Under the FAIR Fees provision, section 3129 of the reported bill, airlines would be prevented from charging flight change and cancellation fees that are unreasonable and disproportionate to the cost of providing the service. The Department of Transportation would also develop standards for helping assess the reasonableness of other common airline fees.
“It’s time to stop the airlines from gouging the flying public with fees that are much higher than the actual costs of services such changing tickets,” said CFA Director of Consumer Protection and Privacy Susan Grant.
CFA to Food Safety Regulators: Listen to Your Peers!
The U.S. Department of Agriculture’s (USDA) Food Safety and Inspection Service (FSIS) needs to go back to the drawing board and perform a new hog slaughter risk assessment, CFA argued in comments submitted to FSIS earlier this month. CFA urged the agency to update its microbiological performance standards for pork and develop data-driven reforms aimed at actually improving food safety, rather than just industry profits.

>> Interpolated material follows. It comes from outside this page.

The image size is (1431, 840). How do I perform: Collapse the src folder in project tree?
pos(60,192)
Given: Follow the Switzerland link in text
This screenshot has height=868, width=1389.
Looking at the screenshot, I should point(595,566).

Before soliciting the peer review, FSIS used the risk assessment to justify a proposal to expand its controversial “HIMP” pilot program, currently in place at five large hog slaughter facilities. Three out of five reviewers concluded that the agency’s risk assessment was fatally flawed, but FSIS maintains that its original determination in favor of the proposed rule nevertheless holds.
“By first issuing a proposed rule on the basis of the hog slaughter risk assessment, and only then subjecting the risk assessment to peer review, FSIS has violated Office of Management and Budget requirements,” wrote CFA Food Policy Institute Director Thomas Gremillion. “The peer reviewers’ comments demonstrate the folly of ignoring those requirements.”
“We do not dispute that the agency could improve hog slaughter inspection,” Gremillion concluded. “Under the current regime, however, FSIS lacks a reliable, objective means by which to measure different plants’ performance in controlling foodborne pathogens, particularly Salmonella.”
FSIS’ refusal to withdraw the original determination on hog slaughter facilities follows on the heels of the agency’s announcement earlier this year that it would begin considering waiver requests from individual young chicken plants to permit these establishments to operate at faster line speeds than permitted under current Department regulations. The agency outlined “criteria,” such as that plants not be in violation of Salmonella performance standards, that it has said will factor into decisions of whether to grant a waiver request.
The agency’s “criteria,” however, are less comprehensive than the underlying regulatory requirements they purportedly interpret, said Gremillion. Granting line speed waivers under the criteria would therefore violate the Administrative Procedures Act.
In July of this year, CFA joined organizations representing poultry workers, occupational safety experts, workers’ rights advocates, and other consumer groups in opposing three requests made by chicken processors to FSIS that would allow the companies to increase line speeds at slaughter to up to 175 birds per minute. For its part, the proposed hog slaughter rule would abolish line speed limits altogether, requiring only that companies maintain “process control.”